When council member Pam Erickson heard her idea, she expanded upon it and invited all local farmers and producers to come and join in every Saturday from 9 to noon all last summer through September.
“It took a little while for people to find it, but little by little people started coming and staying for a cup of coffee and conversation on the picnic tables,” said Diane Kratz, who has also been helping with the new farmer’s market.
At the end of the season a member of Public Health stopped by to let us know that a grant was available to help in getting the market off to a better start next year. Pam applied, but nothing happened. It was considered a lost cause. Then Kratz heard from a friend that funds were still available. They applied again, and this time Holmes City Farmer’s Market was awarded a $2,000 grant to help with advertising, equipment, and any expenses incurred to get the market up and running.
The committee decided that a large part of the grant would be used to purchase food for a nutritious breakfast served through Trinity Lutheran Church every Saturday in conjunction with the market. And not just the typical pancake breakfast, but a nutritious meal with protein, fruits, cheese and vegetables, ideally purchased from participating vendors.
“This group became committed to serving organic, whole grain, farm fresh products whenever possible with the money from the grant and offer this breakfast to the public for a free-will donation,” said Kratz.
Any money raised from these breakfasts will be donated to Trinity Lutheran’s building fund, since the church just finished adding on a new, handicapped-accessible dining area two years ago.
Each week we are joined by more and more vendors, and word is starting to spread about the breakfast.

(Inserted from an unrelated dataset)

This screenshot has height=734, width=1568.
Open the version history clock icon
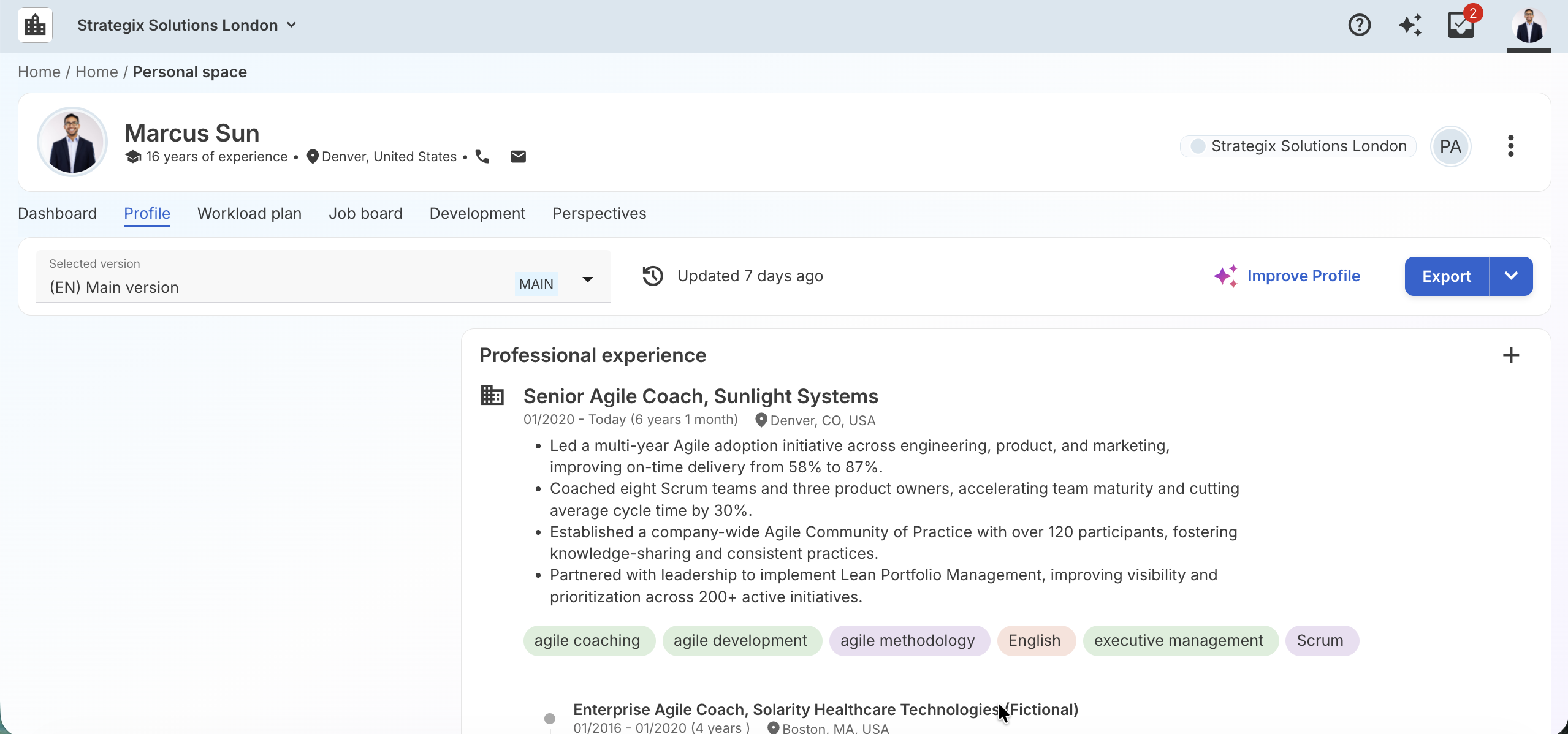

There are several goals tied in with the farmer’s market. One is to provide education on how to cook fresh produce and how to develop a healthy diet. Another goal is to provide good nutrition for low-income families, first through their free-will offering breakfasts and secondly by working on another grant to enable the market to process SNAP benefits for those who are on the food assistance program.
“We have just received word that our grant has been approved for this program and will be receiving training and an EBT machine in the near future—we hope to be up and running with this in early August,” said Kratz.
The Holmes City Farmer’s Market will be open each Saturday from 9 a.m. to noon through the harvest season.